El alcalde de San Pedro Garza García, Mauricio Fernández Garza, anunció su retiro de la vida pública al solicitar una licencia temporal de 15 días con la intención de presentar su renuncia definitiva por motivos de salud. Esta decisión marca el fin anticipado de su cuarto mandato y cierra una era para uno de los municipios más influyentes y ricos de México, generando un cambio de poder significativo en la política de Nuevo León.
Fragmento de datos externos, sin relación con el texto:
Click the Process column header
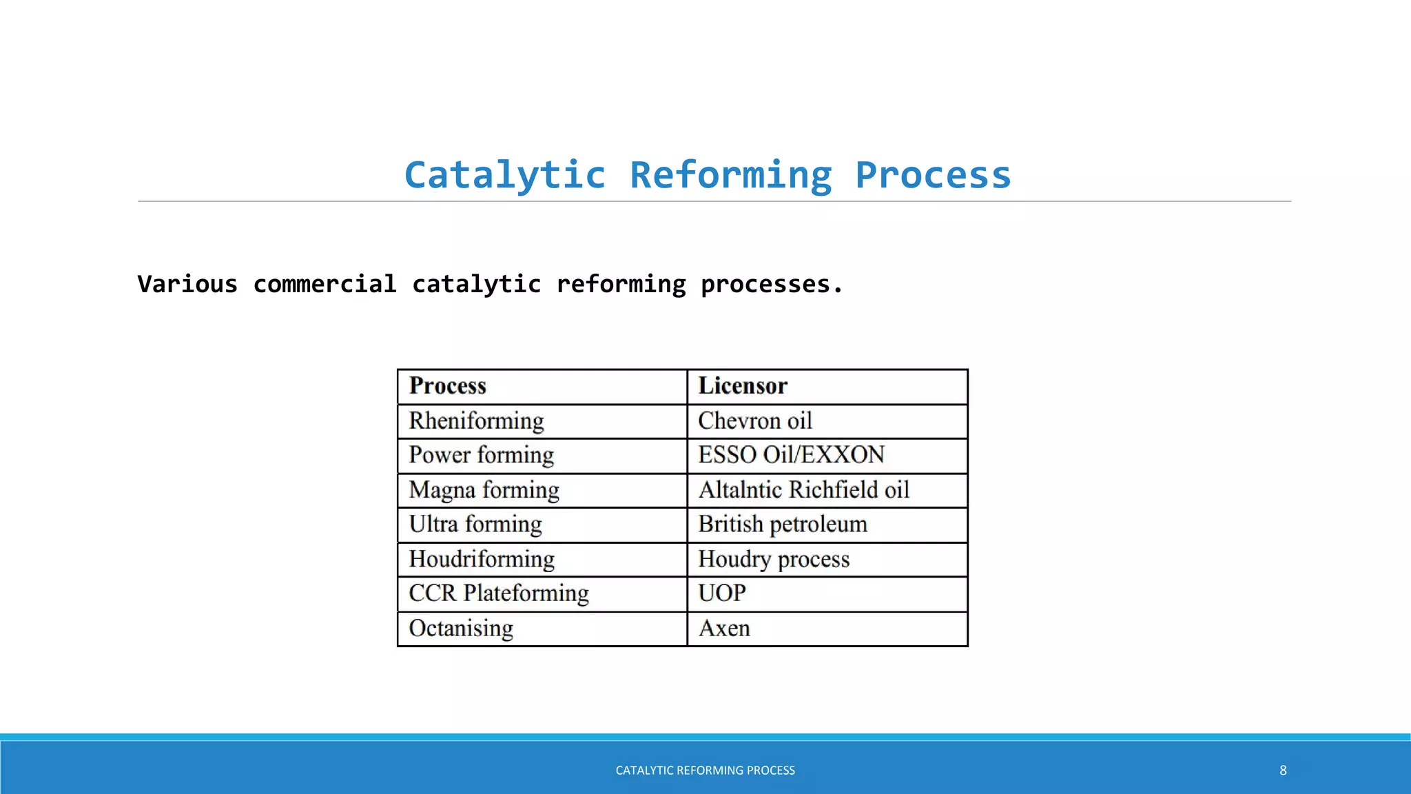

Fernández, una figura prominente del Partido Acción Nacional (PAN), explicó en una rueda de prensa que el cáncer de mesotelioma pulmonar que padece ha empeorado, llevándolo a tomar la decisión de no continuar con más tratamientos. “Tomé la decisión de no seguir adelante con los tratamientos.
Estoy en paz con eso y con lo que hemos logrado en San Pedro”, expresó.
Su ausencia temporal será del 16 al 28 de septiembre, planeando reincorporarse brevemente para rendir su informe de gobierno el 30 de septiembre y formalizar su renuncia a partir del 1 de octubre. El proceso de sucesión ya está en marcha: el Secretario del Ayuntamiento, Mauricio Farah, asumirá las funciones ejecutivas de manera interina y encabezará la ceremonia del Grito de Independencia. Posteriormente, el Cabildo deberá designar un alcalde interino mientras el Congreso de Nuevo León nombra a un sustituto para concluir el periodo. La salida de Fernández, una figura clave y a menudo polémica en la política estatal, abre un periodo de incertidumbre y reacomodo político en un bastión tradicional del PAN, dejando un legado de una administración con altos indicadores en seguridad y servicios públicos.
En resumenLa renuncia del alcalde Mauricio Fernández por motivos de salud representa un importante cambio de poder en San Pedro Garza García, Nuevo León, finalizando una era de liderazgo panista y activando un proceso de sucesión que reconfigurará la política local.